- Capital: Pasir Putih [id]
- Common languages: Malay (official)
- Religion: Islam
- Government: Monarchy
- • 1833: Syarif Alwi bin Syarif Idrus
- • 1833–1837: Syarif Khalid
- Historical era: Dutch colonialism
- • Established: 1833
- • Disestablished: 1837
| Preceded by | Succeeded by |
| / Kubu Kingdom | Kubu Kingdom / |
- Today part of: Indonesia

= Kingdom of Ambawang =

Former kingdom in Indonesia

The Kingdom of Ambawang was one of the kingdoms that once existed in the Mount Ambawang in present-day Kubu Raya, West Kalimantan, Indonesia. It was founded by Syarif Alwi bin Syarif Idrus as part of a protest against the Dutch authority in the Kubu Kingdom, whose sovereignty had been taken away in 1823. Ambawang capital was in Pasir Putih, situated on the slopes of Mount Ambawang. The people of the Kingdom of Ambawang consisted of the Bugis and Malays from Perak.

The Kingdom of Ambawang came to an end when Syarif Khalid died in 1837 after establishing several settlements within his territory. Following the death of King Syarif Khalid, the administration and territorial authority of the Kingdom of Ambawang were reintegrated into the Kubu Kingdom.

== Establishment ==
The establishment of the Kingdom of Ambawang was first proposed by Syarif Alwi bin Syarif Idrus Al-Idrus in 1800. He was the second son of Syarif Idrus Al-Idrus, the founder of the Kubu Kingdom. His father died in 1795 and was succeeded as by his first son, Syarif Muhammad bin Syarif Idrus Al-Idrus. After the death of Syarif Idrus Al-Idrus, Syarif Muhammad bin Syarif Idrus Al-Idrus further strengthened trade relations with the Dutch, which had previously been initiated by their father. As a result, the Dutch rejected the proposal to establish the Kingdom of Ambawang by Syarif Alwi bin Syarif Idrus Al-Idrus, and it was not realized at that time.

On 7 June 1823, the Dutch conquered the Kubu Kingdom, ending the absolute rule of Syarif Muhammad as its king. The Dutch then asked Syarif Muhammad to sign an agreement recognizing Dutch sovereignty over Kubu. The signing of this agreement was met with protest by the Kubu people. Syarif Alwi, as the king's brother, eventually led a resistance against the Dutch in protest of the Dutch takeover of Kubu's authority. He gathered people who supported the resistance and formed a militia around Mount Ambawang. In 1833, Syarif Alwi declared the establishment of the Kingdom of Ambawang as a kingdom separate from Kubu.

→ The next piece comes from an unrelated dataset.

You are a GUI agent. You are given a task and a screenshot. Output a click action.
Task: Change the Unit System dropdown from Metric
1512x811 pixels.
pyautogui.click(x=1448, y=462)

== Government, people, and territory ==
The capital of the Kingdom of Ambawang was located in Pasir Putih, situated on the slopes of Mount Ambawang. Syarif Alwi ruled Ambawang with assistance from a royal minister named Ahmad Yamani. The population of the Kingdom of Ambawang largely consisted of Malays and Bugis. After the death of Syarif Alwi in 1833, his son, Syarif Khalid, succeeded him as King of Ambawang.

Syarif Khalid ruled Ambawang until the year 1837. During his reign, several settlements were established within the territory of the Kingdom of Ambawang by Malay and Bugis. The Malays, who came from Perak, founded a settlement in Telok Penyengat under the leadership of Enci' Kedai. This settlement was later named Teluk Pakedai. Meanwhile, the Bugis in the Ambawang established settlements that were later named Tanjung Kuala and Selat Remis. A settlement in Selat Remis was also built for one of Syarif Khalid's sons, named Syarif Zain. He was also appointed by Syarif Khalid as the leader of the settlement in Selat Remis.

== Collapse and reintegration ==
In 1837, Syarif Khalid died in Batavia. He was later buried in Parit Makam, Sungai Bemban. After his death, the Kingdom of Ambawang was dissolved, and its territory was reintegrated into the domain of the Kubu Kingdom.